■ Task to carry out ■
Go through the records and keep only the lines that contain the word "screenshot". Copy each of those lines.

Target pointing data:
-- BEGIN --

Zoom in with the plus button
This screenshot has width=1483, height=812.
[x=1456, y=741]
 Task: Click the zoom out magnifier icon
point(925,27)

-- END --

■ Task answer ■
This screenshot has width=1483, height=812.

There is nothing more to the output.